Como Dora Kramer, columnista política del Jornal do Brasil, observó, Rohter hizo “un relato con respecto a rumores que, ni por lejos, figuran en la lista de las principales preocupaciones nacionales con relación al gobierno de Lula”48. Y exactamente por esto, debido a su falsedad, la publicación del artículo en The New York Times, menos de dos semanas después de la victoria de Brasil en la OMC, en conjugación con el artículo del Washington Post sobre la producción de uranio enriquecido en las instalaciones de la INB, en Resende, y otros hechos, fortaleció la conjetura de que estaba en curso una campaña para desacreditar a Lula da Silva, mostrarlo como incompetente, y crear una situación de ingobernabilidad, de modo de permitir la adopción del parlamentarismo con un jefe de gobierno más paliativo para Washington. La comparación con Jânio Quadros, más allá del inconveniente49, fue capciosa, al insinuar que Brasil podía caminar hacia una situación similar a la creada, con su renuncia a la presidencia de la República, el 25 de agosto de 1961. Todo indicó que los artículos publicados en The Washington Post, y por The New York Times, no fueron casuales ni eran inocentes. El ministro de Planeamiento, Guido Mantega, resaltó que cuando un diario, como The New York Times, pasaba a publicar este tipo de difamación, algo atrás había. “Si fuera un diario de la prensa amarilla, que viviera de esto, todo bien. Pero lo que vemos es que con el artículo trataron de desgastar la imagen del Presidente Lula”50. En su opinión, este intento de desgaste era orquestado por intereses norteamericanos, en virtud de que Lula da Silva había alentado la formación del G-20 (grupo de 20 países en desarrollo), combatía los subsidios agrícolas concedidos por los Estados Unidos e iba a dificultar la creación del ALCA. Círculos militares y diplomáticos igualmente sospecharon de que la CIA iba a desarrollar una guerra psicológica (prensa), en el estilo de la grey y black propaganda, emprendida usualmente por la CIA51, y su razón constituía la política exterior de Brasil, que contrariaba los intereses de los Estados Unidos.

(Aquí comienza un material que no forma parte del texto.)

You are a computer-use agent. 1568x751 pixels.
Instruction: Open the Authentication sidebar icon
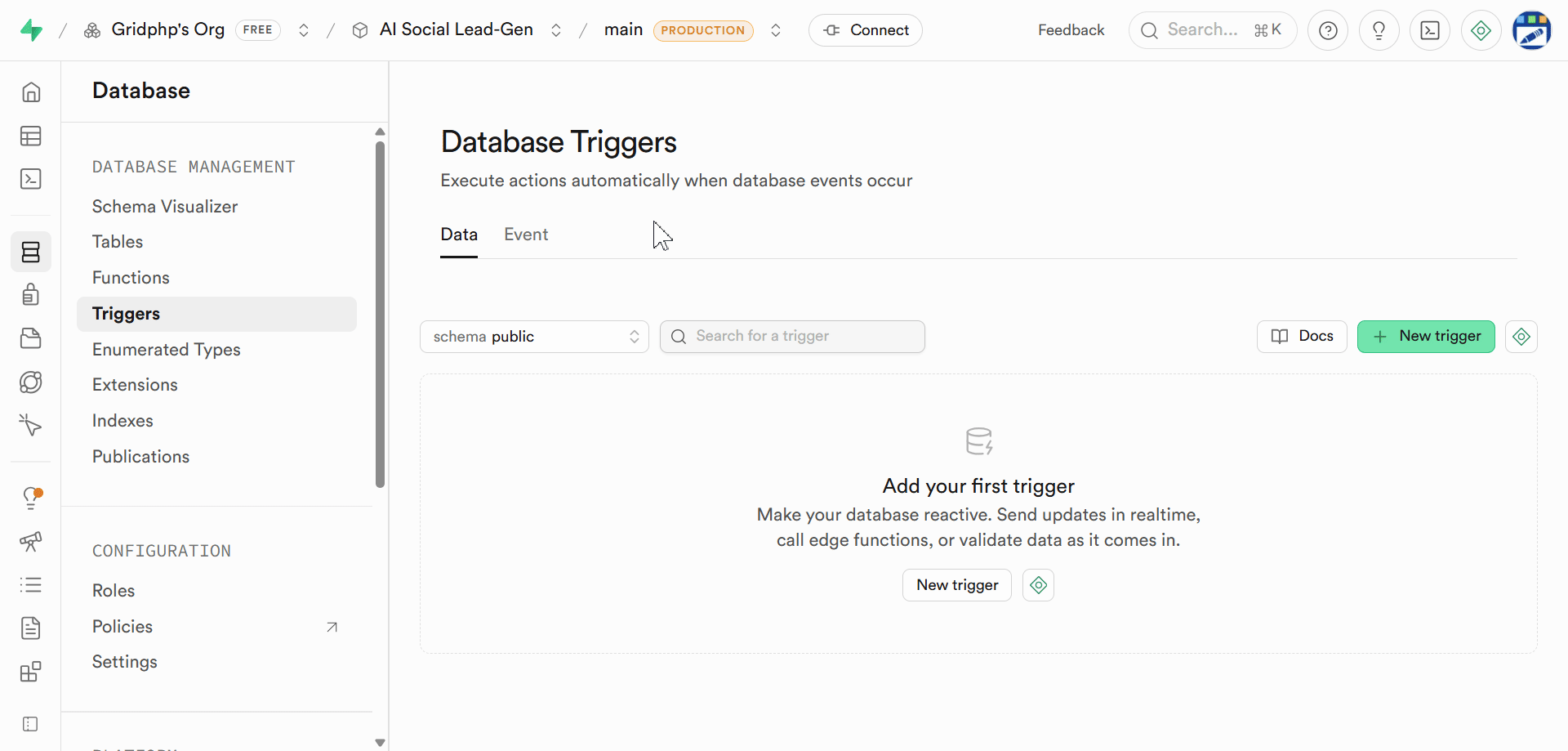(x=31, y=294)
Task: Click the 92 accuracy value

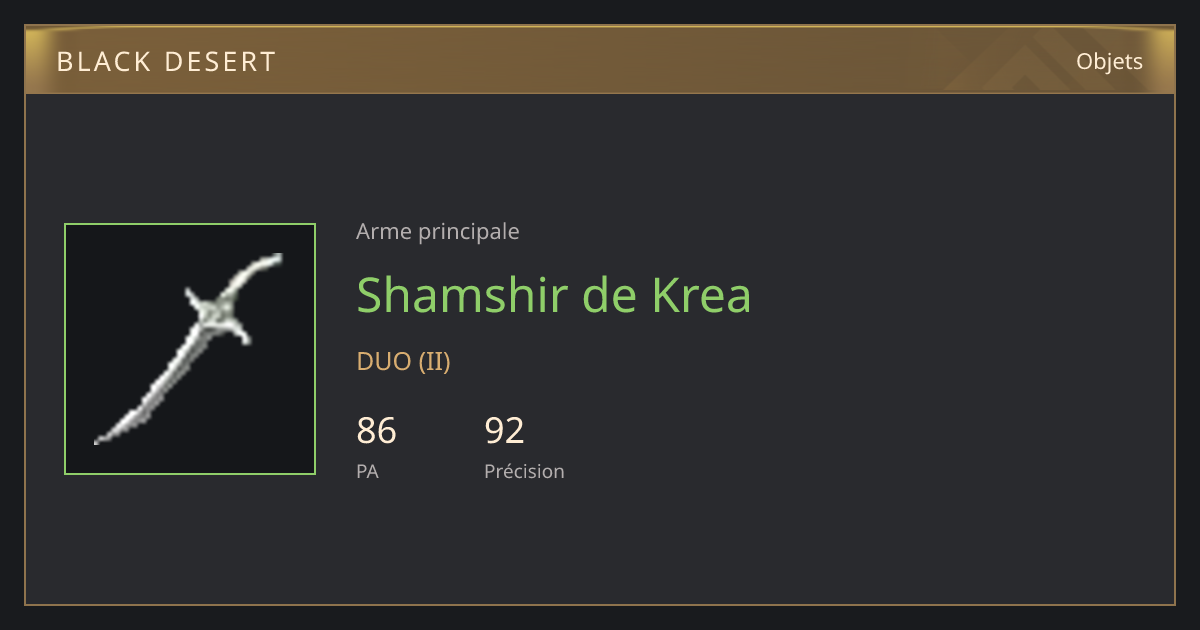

Aunque mantuviese la política de estabilización monetaria, con más rigor aún que Fernando Henrique Cardoso, y promoviese dos reformas estructurales (previsional y tributaria), disgustando a los segmentos más radicales del PT y de la izquierda, pero ganando el respeto y la simpatía del empresariado y de los inversores extranjeros, la política exterior del gobierno de Lula da Silva, al defender, con firmeza, los intereses nacionales de Brasil, tanto en Cancún como en Port of Spain, entró en un camino de colisión con las directrices de la política exterior de George W. Bus. No fue sin razón, por lo tanto, que la revista americana Newsweek, en la semana de la reunión de Miami, circuló con el retrato de Lula da Silva en la tapa y el título: “The Two Faces of Lula: Wall Street Loves Him. Washington Loathes Him”52.